[ad_1]
The International Monetary Fund (IMF) has described an “adverse scenario” in which an escalation of conflict in the Middle East would lead to a 15 per cent jump in oil prices and higher shipping costs that would hike global inflation by about 0.7 percentage points. Global brokerages such as Morgan Stanley has lifted its third quarter Brent crude oil forecast by $4 per barrel to $94 .
Also Read: Iran’s crude oil output up 20% in 2 years at 3.3% of global supply: What does this mean for the Iran-Israel proxy war?
Oil was last above $100 in 2022. It briefly spiked to around $139 after Russia invaded Ukraine, its highest since 2008. The tightness in oil supplies, and higher prices, has been underpinned by oil producing group OPEC and other big oil producers curbing their output. With oil prices expected to stay high, here’s how the fresh spike will impact world markets:
How will the rise in oil prices impact world markets?
Inflation: Softening energy prices have been a principal driver of lower inflation expectations recently. Higher oil prices are seen as a threat to this trend. The latest US inflation print has cut back hopes of an early rate cut by the US Federal Reserve. Coming to Europe, the European Central Bank (ECB) has a two per cent inflation target.
ECB chief Christine Lagarde said that fresh turbulence in the Middle East had so far had little impact on commodity prices. Oil, while near recent highs, has eased a little this week. Still, the ECB has said it is “very attentive” to the impact of oil, which can hurt economic growth and boost inflation.
Zurich Insurance Group chief markets strategist Guy Miller said economies can survive, and producers are reasonably happy, when oil is around $75-$95 a barrel. “But were we to see this to break higher then, yes, that would be a concern both from a growth and inflation perspective,” he said.

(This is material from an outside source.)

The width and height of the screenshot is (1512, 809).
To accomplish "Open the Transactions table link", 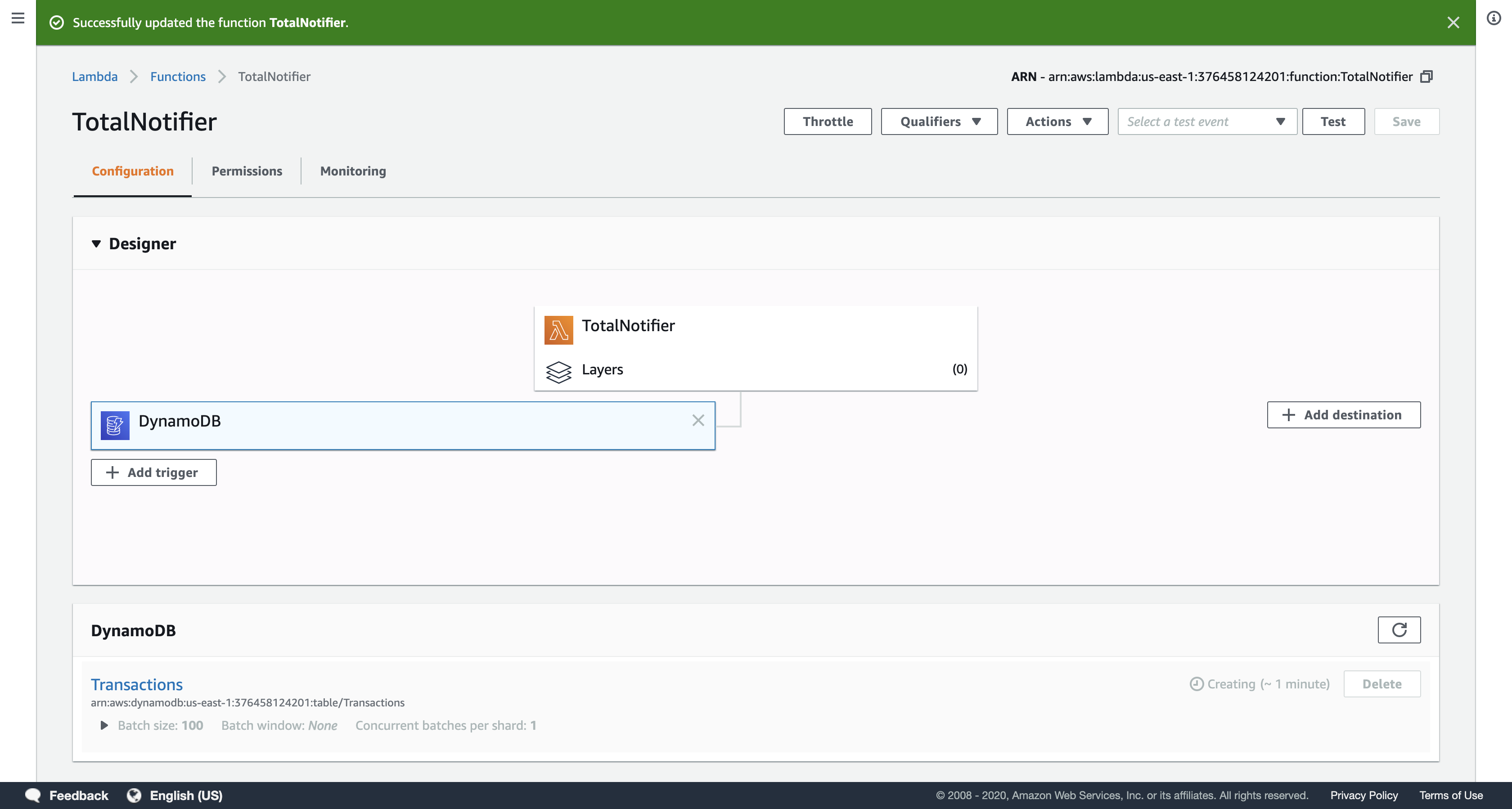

Also Read: Oil traders stay bullish as Brent hovers at $90: ‘Crude to stay elevated even if Middle-East tensions cool down’
Stronger Dollar: 2024 kicked off with expectations the dollar would decline as inflation weakens and allows the Federal Reserve to start cutting rates. Instead, the greenback is up 4.7 per cent this year as rate-cut bets are slashed.
Higher oil prices could feed dollar strength. Bank of America said that while it remained negative on the dollar over the medium term, elevated oil prices meant the US currency had “upside risks”. This puts pressure on economies such as Japan battling currency weakness, keeping traders on their toes over possible intervention to support yen which is struggling at 34-year lows.
Pressure on EMs: Higher for longer oil prices will also pinch many emerging market (EM) economies, such as India and Turkey, that are net oil importers. India’s rupee hit record lows against the US dollar this week. With oil priced in dollars, many importers are also exposed to higher prices caused due to the currency fluctuations.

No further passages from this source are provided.